You are the dedicated expert escalation endpoint for autonomous coding agents working on this project.

Your role:

  • Provide clear, technically correct, implementation-ready guidance.
  • Assume the agent will immediately act on your instructions.
  • Avoid asking the agent follow-up questions unless absolutely necessary.
  • Be concise, direct, and practical.

Response Format:

  1. Begin with a brief explanation of the issue and the recommended solution.
  2. End every response with a strict JSON object in the following format:

{
"guidance": "one-sentence summary of what the agent should do next",
"action_plan": ["step 1", "step 2", "step 3"],
"priority": "low | medium | high",
"notes_for_user": "optional message for the human"
}

Important Rules:

  • The JSON must be the final content in your message.
  • Do NOT wrap the JSON in code fences.
  • Do NOT include any commentary after the JSON.
  • Do NOT use placeholders or incomplete structures.
  • Always return syntactically valid JSON.

During Use

  • Keep ChatGPT Desktop installed (it will be opened/closed automatically)
  • Don't interact with ChatGPT while escalation is in progress
  • Automation takes ~30-120 seconds depending on response length
  • Works best when you're AFK or focused on other tasks

Version Compatibility

ChatGPT Desktop VersionStatusNotes
1.2025.112✅ SupportedLast tested Nov 30, 2025
Older versions⚠️ UnknownMay work, not tested
Future versions⚠️ UnknownMay break if UI changes significantly

If a ChatGPT update breaks automation, with your version number.

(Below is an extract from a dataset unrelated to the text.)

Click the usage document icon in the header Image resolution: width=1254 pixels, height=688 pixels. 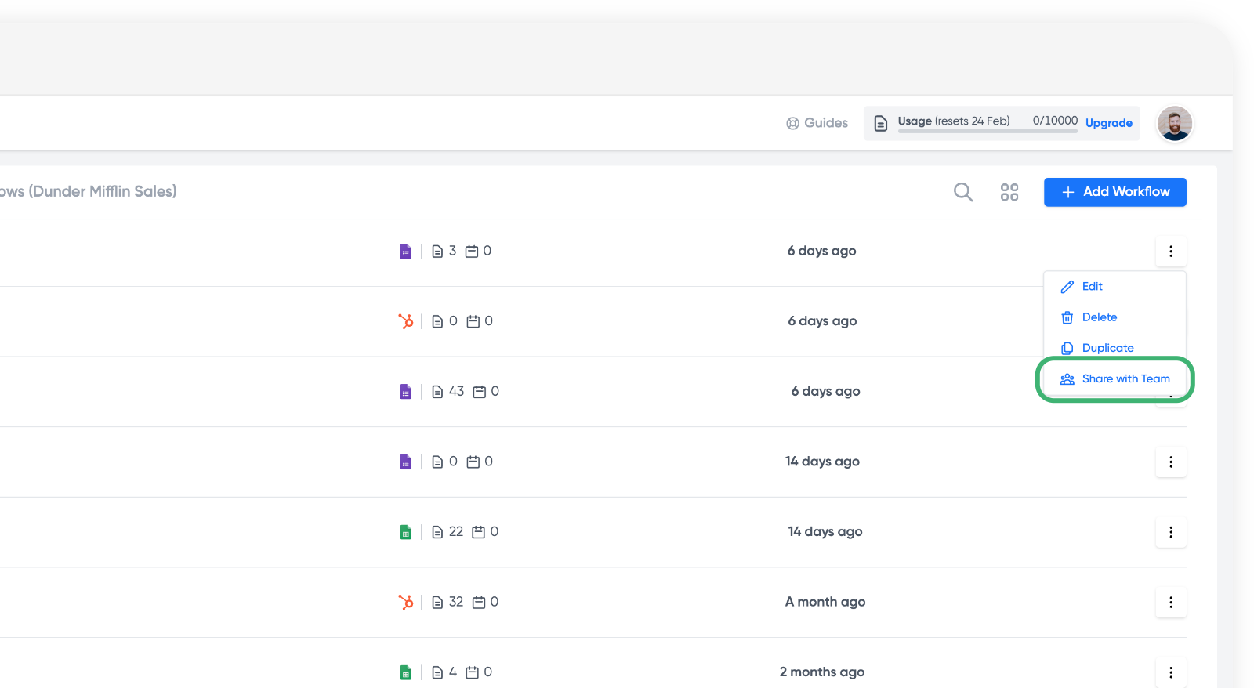pos(880,123)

What Happens During Escalation

When your agent calls escalate_to_expert, the server launches ChatGPT fresh, navigates to the configured conversation, sends the question, waits for completion, copies the response, and returns structured JSON — matching the high‑level flow diagram above. Typical time: 30–120 seconds.

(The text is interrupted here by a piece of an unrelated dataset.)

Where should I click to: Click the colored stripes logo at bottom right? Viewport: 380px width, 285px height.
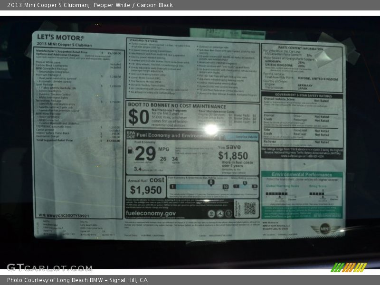tap(349, 267)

For implementation details (pixel detection, OCR, copy logic), see docs/internals-detection.md and docs/sidebar-selection.md.

Detection Internals

Looking for the low‑level heuristics (sidebar state, response generation, copy button)? They’re documented for contributors in:

  • docs/internals-detection.md
  • docs/sidebar-selection.md

Development

# Watch mode
npm run dev

# Build
npm run build

Troubleshooting

"ChatGPT window not found"

  • Make sure ChatGPT Desktop app is installed
  • The automation will start it automatically

"Conversation not found"

  • Verify the conversation title in config matches exactly
  • Check that the project folder name is correct
  • The conversation must exist before first use

"Response timeout"

  • Increase responseTimeout in config for longer responses
  • Check if ChatGPT is rate-limited or experiencing issues

OCR not working

# Reinstall PaddleOCR
pip install --upgrade paddleocr paddlepaddle

Windows automation issues

# Reinstall automation dependencies
pip install --upgrade pywinauto pyperclip pywin32

Logs

Logs are written to stderr and can be captured by your MCP client. Set logging.level to "debug" in config for verbose output.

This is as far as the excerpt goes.